The biolistic method as a tool for testing the differential activity of putative silkmoth chorion gene promoters

Abstract

Bombyx mori unpaired early chorion gene copies 6F6.1,.2 and.3 are exceptions to the typical organization and distribution pattern of known early ErA/ErB, middle A/B and late HcA/HcB divergently transcribed gene pairs. Contrary to such pairs, the boundaries of the 6F6 regulatory sequences are not easily defined; moreover, they share common sequence elements with the regulatory sequences of middle and late genes. In order to perform a functional study of the tissue and temporal specificity of the 6F6 putative promoter region, we decided to apply biolistics. In the present work, use of a region from the 6F6.2 5' untranslated sequence, spanning nucleotides -138 to the cap site, gave an expected expression pattern of a lacZ reporter gene.
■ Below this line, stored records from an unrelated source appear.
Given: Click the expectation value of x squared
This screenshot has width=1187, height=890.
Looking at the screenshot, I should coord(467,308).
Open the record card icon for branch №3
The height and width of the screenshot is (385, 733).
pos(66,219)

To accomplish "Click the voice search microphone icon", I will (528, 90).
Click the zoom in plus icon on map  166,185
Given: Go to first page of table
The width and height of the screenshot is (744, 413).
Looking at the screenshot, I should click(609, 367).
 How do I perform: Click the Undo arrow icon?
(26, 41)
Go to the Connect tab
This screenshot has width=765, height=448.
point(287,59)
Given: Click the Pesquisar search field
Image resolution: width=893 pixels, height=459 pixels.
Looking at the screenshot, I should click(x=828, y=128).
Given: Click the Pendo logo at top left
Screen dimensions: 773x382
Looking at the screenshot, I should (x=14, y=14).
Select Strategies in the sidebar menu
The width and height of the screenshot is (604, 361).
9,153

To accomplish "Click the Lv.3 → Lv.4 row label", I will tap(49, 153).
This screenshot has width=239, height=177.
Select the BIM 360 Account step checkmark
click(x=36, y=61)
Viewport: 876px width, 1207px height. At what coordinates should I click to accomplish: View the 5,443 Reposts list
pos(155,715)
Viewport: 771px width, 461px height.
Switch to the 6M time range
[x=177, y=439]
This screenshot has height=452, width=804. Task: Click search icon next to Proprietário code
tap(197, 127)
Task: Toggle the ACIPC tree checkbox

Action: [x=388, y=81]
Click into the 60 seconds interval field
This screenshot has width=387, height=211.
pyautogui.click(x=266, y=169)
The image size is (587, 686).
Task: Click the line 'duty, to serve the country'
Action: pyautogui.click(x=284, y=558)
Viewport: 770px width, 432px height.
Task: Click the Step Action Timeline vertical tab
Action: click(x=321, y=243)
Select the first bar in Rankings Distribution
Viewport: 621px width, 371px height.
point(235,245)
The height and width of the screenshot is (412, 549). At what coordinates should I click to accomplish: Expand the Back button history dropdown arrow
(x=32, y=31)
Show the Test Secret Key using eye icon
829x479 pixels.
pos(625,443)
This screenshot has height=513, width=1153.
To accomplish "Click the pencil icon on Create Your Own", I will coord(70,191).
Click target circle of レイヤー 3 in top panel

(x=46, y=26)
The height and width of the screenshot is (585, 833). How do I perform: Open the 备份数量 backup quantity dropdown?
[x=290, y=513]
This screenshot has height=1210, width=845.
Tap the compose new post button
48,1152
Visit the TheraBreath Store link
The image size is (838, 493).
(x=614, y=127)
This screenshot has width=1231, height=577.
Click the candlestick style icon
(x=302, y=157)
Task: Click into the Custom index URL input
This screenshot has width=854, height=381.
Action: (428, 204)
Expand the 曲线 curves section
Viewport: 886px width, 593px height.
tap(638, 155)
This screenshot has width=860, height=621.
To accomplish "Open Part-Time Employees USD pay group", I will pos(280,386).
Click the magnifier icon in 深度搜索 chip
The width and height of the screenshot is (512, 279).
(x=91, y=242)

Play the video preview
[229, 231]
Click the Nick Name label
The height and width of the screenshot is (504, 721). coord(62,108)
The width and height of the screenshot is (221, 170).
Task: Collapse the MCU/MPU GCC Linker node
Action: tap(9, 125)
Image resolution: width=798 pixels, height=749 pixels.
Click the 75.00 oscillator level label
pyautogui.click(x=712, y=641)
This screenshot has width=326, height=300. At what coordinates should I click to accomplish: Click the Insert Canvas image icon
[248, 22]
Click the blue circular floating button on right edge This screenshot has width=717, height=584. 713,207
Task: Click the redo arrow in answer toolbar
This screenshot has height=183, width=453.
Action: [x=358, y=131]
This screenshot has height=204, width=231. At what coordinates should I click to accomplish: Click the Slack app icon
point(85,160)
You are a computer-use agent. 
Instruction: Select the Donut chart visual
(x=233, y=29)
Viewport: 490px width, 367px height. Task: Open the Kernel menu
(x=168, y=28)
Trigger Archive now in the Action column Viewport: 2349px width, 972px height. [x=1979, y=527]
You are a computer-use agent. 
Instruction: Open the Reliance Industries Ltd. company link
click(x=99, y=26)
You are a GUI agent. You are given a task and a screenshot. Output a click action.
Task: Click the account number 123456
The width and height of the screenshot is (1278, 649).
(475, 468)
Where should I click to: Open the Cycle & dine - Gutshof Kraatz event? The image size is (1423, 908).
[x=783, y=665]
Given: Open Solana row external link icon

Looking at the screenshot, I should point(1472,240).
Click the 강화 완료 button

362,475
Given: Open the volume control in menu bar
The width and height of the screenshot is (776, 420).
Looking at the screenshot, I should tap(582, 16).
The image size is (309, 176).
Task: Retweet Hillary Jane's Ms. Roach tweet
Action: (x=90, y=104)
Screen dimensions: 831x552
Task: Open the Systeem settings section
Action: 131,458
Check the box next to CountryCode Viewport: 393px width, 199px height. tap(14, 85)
Temporal specificity was further verified by control experiments using the cloned intergenic sequence of the late gene pair HcA/B.12, which resulted in lacZ expression in late choriogenic follicles. At present, despite the recent successful germinal transgenesis of Bombyx mori, the biolistic transient expression system seems to be the most rapid technique to pursue the functional study of the promoter region of early chorion genes, including the three unconventional early 6F6 genes.